◆ Recorded data ◆
..............................

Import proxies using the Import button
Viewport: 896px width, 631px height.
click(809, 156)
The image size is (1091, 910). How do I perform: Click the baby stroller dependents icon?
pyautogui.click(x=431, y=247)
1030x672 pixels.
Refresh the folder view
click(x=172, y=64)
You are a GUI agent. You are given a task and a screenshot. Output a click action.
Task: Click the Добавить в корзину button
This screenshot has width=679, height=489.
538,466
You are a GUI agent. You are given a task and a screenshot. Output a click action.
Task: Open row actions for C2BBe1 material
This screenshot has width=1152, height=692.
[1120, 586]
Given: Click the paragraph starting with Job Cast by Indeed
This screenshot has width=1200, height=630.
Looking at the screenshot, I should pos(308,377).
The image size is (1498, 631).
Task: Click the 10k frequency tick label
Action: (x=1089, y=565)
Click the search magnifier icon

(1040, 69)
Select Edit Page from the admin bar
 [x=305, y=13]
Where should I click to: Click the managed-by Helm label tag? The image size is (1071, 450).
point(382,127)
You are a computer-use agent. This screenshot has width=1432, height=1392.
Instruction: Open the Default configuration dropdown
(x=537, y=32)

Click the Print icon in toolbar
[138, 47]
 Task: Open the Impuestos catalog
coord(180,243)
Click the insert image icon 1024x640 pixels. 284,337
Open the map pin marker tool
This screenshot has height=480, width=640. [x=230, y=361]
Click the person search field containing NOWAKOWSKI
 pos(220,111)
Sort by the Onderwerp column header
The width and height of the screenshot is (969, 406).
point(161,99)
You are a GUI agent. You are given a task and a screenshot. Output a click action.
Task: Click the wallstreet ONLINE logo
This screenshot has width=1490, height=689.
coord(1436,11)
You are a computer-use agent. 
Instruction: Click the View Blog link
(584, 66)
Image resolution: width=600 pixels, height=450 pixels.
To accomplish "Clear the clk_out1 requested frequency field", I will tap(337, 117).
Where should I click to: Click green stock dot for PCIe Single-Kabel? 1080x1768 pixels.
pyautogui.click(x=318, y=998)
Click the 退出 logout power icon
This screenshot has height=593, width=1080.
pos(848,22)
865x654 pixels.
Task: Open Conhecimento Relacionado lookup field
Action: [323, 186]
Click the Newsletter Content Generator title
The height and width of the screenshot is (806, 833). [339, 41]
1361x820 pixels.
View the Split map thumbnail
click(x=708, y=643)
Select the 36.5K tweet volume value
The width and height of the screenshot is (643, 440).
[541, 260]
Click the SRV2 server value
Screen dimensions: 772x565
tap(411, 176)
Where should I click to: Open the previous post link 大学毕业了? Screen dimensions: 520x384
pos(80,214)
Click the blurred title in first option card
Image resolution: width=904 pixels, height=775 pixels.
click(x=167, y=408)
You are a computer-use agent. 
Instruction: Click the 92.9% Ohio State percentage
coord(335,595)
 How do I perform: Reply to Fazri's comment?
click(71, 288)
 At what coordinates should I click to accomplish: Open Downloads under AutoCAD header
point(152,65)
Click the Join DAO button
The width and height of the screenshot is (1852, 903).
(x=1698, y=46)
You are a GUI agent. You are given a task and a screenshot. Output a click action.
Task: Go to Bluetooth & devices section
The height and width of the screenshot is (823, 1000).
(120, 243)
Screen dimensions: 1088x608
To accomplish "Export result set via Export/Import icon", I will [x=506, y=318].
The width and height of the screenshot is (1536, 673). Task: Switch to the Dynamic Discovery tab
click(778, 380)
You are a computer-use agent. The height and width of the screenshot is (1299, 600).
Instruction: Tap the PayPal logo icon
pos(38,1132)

..............................

◆ Your assignment ◆
The answer must be every line from the entries above that holds the string "button".

◆ Answer to this task ◆
Import proxies using the Import button
Task: Click the Добавить в корзину button
Click the Join DAO button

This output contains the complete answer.